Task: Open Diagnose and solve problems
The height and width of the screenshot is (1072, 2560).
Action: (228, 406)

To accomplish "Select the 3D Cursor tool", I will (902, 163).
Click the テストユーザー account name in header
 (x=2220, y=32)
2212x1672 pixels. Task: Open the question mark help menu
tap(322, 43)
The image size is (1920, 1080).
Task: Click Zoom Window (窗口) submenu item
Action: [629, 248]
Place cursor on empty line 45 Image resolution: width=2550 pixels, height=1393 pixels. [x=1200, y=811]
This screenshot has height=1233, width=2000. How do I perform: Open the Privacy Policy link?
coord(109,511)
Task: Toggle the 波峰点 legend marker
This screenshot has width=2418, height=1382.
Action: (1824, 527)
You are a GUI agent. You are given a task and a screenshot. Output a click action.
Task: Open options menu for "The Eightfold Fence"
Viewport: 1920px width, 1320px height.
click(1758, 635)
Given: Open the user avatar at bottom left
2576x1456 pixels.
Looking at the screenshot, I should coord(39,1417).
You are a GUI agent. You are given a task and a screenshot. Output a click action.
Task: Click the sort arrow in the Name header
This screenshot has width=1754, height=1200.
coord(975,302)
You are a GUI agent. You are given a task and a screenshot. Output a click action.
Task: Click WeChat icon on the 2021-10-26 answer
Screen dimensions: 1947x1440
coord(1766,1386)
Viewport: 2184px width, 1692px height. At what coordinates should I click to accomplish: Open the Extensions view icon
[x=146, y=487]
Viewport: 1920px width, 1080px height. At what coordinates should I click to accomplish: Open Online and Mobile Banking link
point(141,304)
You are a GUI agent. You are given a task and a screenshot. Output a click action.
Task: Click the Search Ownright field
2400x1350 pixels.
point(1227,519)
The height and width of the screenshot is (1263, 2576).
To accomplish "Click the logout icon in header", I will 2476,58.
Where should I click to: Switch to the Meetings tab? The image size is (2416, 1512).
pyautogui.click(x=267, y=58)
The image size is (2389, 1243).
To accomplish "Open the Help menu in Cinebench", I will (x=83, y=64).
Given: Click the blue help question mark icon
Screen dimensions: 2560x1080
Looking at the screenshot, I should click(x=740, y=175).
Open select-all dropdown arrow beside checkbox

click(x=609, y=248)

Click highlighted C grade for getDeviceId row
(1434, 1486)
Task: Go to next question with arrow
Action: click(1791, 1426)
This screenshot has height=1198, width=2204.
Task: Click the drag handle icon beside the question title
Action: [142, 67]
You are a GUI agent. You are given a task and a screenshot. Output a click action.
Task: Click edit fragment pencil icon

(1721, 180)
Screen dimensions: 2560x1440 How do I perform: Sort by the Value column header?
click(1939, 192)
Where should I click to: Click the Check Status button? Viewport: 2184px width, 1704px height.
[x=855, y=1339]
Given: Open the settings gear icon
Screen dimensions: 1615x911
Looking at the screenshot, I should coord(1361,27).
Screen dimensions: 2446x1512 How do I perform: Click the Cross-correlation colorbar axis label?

---------------

WHAT YOU ARE ASKED TO DO :: Exactly as they stand, repeat all the records.

SOLUTION FOR THIS TASK ::
Task: Open Diagnose and solve problems
The height and width of the screenshot is (1072, 2560).
Action: (228, 406)

To accomplish "Select the 3D Cursor tool", I will (902, 163).
Click the テストユーザー account name in header
 (x=2220, y=32)
2212x1672 pixels. Task: Open the question mark help menu
tap(322, 43)
The image size is (1920, 1080).
Task: Click Zoom Window (窗口) submenu item
Action: [629, 248]
Place cursor on empty line 45 Image resolution: width=2550 pixels, height=1393 pixels. [x=1200, y=811]
This screenshot has height=1233, width=2000. How do I perform: Open the Privacy Policy link?
coord(109,511)
Task: Toggle the 波峰点 legend marker
This screenshot has width=2418, height=1382.
Action: (1824, 527)
You are a GUI agent. You are given a task and a screenshot. Output a click action.
Task: Open options menu for "The Eightfold Fence"
Viewport: 1920px width, 1320px height.
click(1758, 635)
Given: Open the user avatar at bottom left
2576x1456 pixels.
Looking at the screenshot, I should coord(39,1417).
You are a GUI agent. You are given a task and a screenshot. Output a click action.
Task: Click the sort arrow in the Name header
This screenshot has width=1754, height=1200.
coord(975,302)
You are a GUI agent. You are given a task and a screenshot. Output a click action.
Task: Click WeChat icon on the 2021-10-26 answer
Screen dimensions: 1947x1440
coord(1766,1386)
Viewport: 2184px width, 1692px height. At what coordinates should I click to accomplish: Open the Extensions view icon
[x=146, y=487]
Viewport: 1920px width, 1080px height. At what coordinates should I click to accomplish: Open Online and Mobile Banking link
point(141,304)
You are a GUI agent. You are given a task and a screenshot. Output a click action.
Task: Click the Search Ownright field
2400x1350 pixels.
point(1227,519)
The height and width of the screenshot is (1263, 2576).
To accomplish "Click the logout icon in header", I will 2476,58.
Where should I click to: Switch to the Meetings tab? The image size is (2416, 1512).
pyautogui.click(x=267, y=58)
The image size is (2389, 1243).
To accomplish "Open the Help menu in Cinebench", I will (x=83, y=64).
Given: Click the blue help question mark icon
Screen dimensions: 2560x1080
Looking at the screenshot, I should click(x=740, y=175).
Open select-all dropdown arrow beside checkbox

click(x=609, y=248)

Click highlighted C grade for getDeviceId row
(1434, 1486)
Task: Go to next question with arrow
Action: click(1791, 1426)
This screenshot has height=1198, width=2204.
Task: Click the drag handle icon beside the question title
Action: [142, 67]
You are a GUI agent. You are given a task and a screenshot. Output a click action.
Task: Click edit fragment pencil icon

(1721, 180)
Screen dimensions: 2560x1440 How do I perform: Sort by the Value column header?
click(1939, 192)
Where should I click to: Click the Check Status button? Viewport: 2184px width, 1704px height.
[x=855, y=1339]
Given: Open the settings gear icon
Screen dimensions: 1615x911
Looking at the screenshot, I should coord(1361,27).
Screen dimensions: 2446x1512 How do I perform: Click the Cross-correlation colorbar axis label?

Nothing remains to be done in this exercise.